Engaging stakeholders

Consultations on each floor are an excellent way to engage with tenants, particularly when the messages are made specific and relevant for them. Actively looking inside peoples’ bins to ‘lift the lid’ and identify their most common waste streams is a very good place to start. For example, if a floor has high volumes of sandwich packaging from team lunches the educational process can be targeted to these particular items. The individual card and plastic components may be recyclable but when combined, they’re complex to reprocess. Also, food remnants can cause contamination.

As well as increasing recycling rates there are commercial benefits. Service charges are typically applied on square footage, resulting in tenants contributing the same to waste services regardless of the type or volume of waste actually being produced. This set up can lead to frustrations if not managed correctly. Food waste collections are a good place to start to address this situation. The building management team, supported by their waste management partner, can focus on engagement with food retailers to maximise segregation. Food is particularly heavy and when added into general waste collections it often results in overweight bins which push up the overall costs.

Data Driven Insights

Reporting and KPI tracking allows individual buildings to monitor progress and provides sustainability teams with headline results for the portfolio. The BBP best practice guidelines have set the standard for waste management reporting in the sector. Also, the quality of information available is improving as technological capabilities in the waste industry develop. 

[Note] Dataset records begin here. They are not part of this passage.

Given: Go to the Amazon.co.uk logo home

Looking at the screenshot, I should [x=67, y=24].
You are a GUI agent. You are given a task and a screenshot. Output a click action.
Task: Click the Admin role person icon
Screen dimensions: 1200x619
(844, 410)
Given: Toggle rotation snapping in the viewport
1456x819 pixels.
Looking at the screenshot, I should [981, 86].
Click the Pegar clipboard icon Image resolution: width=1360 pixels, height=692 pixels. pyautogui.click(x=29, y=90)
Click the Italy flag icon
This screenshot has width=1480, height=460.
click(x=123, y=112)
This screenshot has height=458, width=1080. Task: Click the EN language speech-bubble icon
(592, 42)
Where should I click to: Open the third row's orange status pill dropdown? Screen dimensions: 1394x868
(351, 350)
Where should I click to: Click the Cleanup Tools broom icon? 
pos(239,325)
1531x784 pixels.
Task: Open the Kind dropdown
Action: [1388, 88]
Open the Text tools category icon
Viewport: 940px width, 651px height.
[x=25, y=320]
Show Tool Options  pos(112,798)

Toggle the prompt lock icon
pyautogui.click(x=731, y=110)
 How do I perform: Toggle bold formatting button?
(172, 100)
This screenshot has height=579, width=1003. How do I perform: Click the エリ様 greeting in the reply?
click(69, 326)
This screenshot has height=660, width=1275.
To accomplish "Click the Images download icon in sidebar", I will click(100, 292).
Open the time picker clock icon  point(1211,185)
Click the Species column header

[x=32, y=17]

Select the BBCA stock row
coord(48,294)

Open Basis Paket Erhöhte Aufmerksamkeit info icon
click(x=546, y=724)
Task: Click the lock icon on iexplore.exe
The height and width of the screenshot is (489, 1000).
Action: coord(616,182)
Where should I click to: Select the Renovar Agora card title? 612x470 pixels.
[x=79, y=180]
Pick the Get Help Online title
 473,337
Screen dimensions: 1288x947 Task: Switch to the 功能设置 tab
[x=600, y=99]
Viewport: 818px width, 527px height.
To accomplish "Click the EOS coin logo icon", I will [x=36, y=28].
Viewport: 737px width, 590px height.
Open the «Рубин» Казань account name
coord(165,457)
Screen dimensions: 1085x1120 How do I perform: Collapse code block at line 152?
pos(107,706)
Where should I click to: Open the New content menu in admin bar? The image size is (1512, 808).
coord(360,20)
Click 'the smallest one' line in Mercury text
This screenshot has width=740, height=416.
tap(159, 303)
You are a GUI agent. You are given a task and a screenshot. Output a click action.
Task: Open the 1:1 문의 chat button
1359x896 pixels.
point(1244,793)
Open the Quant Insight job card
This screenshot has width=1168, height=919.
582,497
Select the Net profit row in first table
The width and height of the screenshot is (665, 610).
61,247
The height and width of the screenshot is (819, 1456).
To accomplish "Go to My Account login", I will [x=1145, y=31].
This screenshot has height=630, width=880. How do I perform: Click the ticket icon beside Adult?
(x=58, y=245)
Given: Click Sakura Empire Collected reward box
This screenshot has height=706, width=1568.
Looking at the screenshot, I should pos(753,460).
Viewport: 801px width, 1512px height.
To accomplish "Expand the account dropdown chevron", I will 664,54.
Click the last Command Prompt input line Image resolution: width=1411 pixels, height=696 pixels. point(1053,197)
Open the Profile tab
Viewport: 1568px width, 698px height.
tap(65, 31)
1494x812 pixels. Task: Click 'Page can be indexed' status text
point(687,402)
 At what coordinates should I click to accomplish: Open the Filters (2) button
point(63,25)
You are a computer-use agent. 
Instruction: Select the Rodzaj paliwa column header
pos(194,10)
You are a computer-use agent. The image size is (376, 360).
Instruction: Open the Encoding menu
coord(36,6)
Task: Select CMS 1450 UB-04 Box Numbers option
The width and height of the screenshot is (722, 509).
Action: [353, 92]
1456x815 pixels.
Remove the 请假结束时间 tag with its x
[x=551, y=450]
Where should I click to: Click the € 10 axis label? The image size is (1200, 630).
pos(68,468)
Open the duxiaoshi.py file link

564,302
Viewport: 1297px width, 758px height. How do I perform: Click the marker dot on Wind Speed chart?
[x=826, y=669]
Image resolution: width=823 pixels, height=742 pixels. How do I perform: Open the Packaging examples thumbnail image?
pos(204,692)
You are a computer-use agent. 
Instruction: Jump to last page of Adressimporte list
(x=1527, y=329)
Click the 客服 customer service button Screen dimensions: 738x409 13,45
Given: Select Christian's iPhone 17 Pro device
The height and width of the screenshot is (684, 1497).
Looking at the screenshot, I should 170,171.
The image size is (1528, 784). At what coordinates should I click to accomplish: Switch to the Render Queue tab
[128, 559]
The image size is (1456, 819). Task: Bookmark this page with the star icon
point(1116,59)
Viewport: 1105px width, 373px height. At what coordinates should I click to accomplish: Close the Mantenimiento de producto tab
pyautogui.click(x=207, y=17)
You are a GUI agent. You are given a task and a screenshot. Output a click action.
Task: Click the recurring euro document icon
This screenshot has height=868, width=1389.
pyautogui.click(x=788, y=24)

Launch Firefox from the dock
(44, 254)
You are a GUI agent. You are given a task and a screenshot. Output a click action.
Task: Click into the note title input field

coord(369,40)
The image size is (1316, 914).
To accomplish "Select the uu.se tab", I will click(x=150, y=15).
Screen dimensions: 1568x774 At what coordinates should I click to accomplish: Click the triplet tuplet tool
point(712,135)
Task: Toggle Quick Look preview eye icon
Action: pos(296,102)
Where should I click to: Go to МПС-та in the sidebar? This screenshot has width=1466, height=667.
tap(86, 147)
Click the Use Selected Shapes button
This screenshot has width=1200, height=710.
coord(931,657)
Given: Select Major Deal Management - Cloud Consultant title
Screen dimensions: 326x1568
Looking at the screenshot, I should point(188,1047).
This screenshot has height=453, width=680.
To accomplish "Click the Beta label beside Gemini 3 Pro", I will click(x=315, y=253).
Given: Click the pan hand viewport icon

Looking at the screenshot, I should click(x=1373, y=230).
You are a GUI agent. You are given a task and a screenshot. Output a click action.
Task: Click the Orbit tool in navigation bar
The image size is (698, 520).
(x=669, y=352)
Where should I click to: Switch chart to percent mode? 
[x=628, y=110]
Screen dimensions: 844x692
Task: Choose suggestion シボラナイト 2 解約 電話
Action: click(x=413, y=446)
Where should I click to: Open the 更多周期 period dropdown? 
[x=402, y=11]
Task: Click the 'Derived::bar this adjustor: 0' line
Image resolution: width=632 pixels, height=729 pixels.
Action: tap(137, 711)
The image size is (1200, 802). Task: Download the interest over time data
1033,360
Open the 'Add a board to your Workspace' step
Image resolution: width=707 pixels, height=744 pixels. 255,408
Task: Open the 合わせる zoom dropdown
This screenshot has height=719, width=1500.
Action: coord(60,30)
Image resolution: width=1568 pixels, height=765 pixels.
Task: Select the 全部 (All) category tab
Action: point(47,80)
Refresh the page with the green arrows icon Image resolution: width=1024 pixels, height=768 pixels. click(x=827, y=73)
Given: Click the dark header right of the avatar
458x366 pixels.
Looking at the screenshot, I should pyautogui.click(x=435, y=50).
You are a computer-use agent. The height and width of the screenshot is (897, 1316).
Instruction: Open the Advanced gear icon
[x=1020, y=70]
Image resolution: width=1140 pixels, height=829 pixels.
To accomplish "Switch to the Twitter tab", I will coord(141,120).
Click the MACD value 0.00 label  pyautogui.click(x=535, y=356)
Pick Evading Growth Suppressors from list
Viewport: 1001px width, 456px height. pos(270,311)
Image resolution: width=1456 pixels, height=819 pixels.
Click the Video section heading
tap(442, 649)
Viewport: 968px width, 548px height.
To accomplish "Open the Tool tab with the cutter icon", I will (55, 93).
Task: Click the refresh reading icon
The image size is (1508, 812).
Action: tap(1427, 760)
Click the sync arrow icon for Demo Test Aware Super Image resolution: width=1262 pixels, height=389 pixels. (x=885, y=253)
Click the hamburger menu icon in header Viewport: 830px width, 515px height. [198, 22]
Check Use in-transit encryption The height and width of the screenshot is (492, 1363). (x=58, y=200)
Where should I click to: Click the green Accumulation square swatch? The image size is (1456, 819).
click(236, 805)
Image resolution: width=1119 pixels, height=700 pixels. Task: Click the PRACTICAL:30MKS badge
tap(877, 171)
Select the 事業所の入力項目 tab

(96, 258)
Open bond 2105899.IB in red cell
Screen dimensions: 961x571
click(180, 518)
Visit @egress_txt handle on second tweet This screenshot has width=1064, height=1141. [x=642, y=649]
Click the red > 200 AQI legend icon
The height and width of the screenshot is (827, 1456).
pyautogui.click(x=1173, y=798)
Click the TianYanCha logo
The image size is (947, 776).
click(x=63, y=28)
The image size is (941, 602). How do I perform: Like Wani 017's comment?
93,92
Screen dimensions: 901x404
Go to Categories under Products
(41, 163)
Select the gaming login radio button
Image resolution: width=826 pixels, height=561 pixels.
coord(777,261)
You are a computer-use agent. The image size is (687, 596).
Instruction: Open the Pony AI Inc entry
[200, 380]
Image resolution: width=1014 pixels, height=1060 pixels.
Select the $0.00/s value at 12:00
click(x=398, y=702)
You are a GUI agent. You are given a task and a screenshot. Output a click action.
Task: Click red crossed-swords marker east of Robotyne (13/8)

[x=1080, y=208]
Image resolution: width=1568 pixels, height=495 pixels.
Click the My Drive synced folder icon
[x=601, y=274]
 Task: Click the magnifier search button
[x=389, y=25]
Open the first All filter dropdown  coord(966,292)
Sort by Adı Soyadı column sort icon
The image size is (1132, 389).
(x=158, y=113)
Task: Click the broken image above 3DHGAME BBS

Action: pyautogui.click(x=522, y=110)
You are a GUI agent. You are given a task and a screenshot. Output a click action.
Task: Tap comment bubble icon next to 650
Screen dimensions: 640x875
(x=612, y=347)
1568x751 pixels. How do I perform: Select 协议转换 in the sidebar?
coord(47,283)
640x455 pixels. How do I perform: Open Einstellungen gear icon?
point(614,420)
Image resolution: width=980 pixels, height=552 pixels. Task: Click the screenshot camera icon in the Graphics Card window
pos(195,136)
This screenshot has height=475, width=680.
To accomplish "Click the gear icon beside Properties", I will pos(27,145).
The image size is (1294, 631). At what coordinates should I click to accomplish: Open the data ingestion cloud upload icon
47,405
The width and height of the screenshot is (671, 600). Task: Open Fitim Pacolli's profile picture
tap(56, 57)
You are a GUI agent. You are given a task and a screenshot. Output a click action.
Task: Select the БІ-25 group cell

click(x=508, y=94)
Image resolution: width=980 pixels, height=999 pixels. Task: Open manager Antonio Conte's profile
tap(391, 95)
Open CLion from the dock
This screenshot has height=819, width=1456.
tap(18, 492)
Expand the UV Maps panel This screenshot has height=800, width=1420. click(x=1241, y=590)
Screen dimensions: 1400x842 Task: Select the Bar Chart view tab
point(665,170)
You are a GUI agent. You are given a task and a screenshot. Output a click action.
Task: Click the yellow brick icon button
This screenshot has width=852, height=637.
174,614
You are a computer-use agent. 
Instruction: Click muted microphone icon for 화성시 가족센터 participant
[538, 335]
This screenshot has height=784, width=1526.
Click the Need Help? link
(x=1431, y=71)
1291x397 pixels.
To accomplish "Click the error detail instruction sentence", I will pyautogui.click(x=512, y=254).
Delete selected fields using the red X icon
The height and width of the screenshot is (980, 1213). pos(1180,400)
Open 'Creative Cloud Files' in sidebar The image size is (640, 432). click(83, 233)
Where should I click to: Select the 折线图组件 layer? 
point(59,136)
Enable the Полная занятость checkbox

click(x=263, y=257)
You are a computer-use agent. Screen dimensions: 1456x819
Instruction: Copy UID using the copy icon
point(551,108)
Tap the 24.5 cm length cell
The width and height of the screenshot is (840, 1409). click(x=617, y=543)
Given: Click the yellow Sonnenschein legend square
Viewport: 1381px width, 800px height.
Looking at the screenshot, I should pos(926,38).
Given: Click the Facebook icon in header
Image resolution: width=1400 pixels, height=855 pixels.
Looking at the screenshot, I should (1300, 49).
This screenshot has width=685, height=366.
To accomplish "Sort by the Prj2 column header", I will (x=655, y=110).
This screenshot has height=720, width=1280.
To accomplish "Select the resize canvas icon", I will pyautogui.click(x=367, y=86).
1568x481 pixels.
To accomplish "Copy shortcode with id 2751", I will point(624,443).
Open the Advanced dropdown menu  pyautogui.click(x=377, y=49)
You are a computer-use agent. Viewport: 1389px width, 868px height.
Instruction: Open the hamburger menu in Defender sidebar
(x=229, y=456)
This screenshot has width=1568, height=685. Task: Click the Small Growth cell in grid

Data on its own is only numbers, it is the understanding about what the numbers mean which is really valuable. A good waste management partner will focus on providing insight to support the regular reports along with an action plan to implement changes. For example, identifying that dry mixed recycling collections are being rejected due to contamination should trigger a review of the building processes and engagement with all stakeholders.

On-Site Management

If recycling rates stagnate before reaching agreed targeted levels on-site management can generate powerful results. 

Introducing a dedicated person to take responsibility for increasing segregation of resources, even for a few hours a week, is a significant step but the commitment is proven to deliver commercial and sustainability benefits.

On-site resource management is most effective with full support from the building managers. If materials arriving at the recycling area are too heavily contaminated on-site management can’t add much value. The process needs to start on each floor to ensure that all materials go into the right containers and help reduce contamination, particularly from food and liquids.

Fast feedback is one of the less obvious benefits of on-site resource management. If repeated contaminations are coming from certain areas of the building they can be highlighted to the tenants. Clear communication about what is going wrong combined with a solution which is monitored is proven to increase recycling rates.

Whilst Property Management presents particular challenges in balancing the requirements of all stakeholders following best practice steps helps embed behaviour change and achieve sustainable, long term results.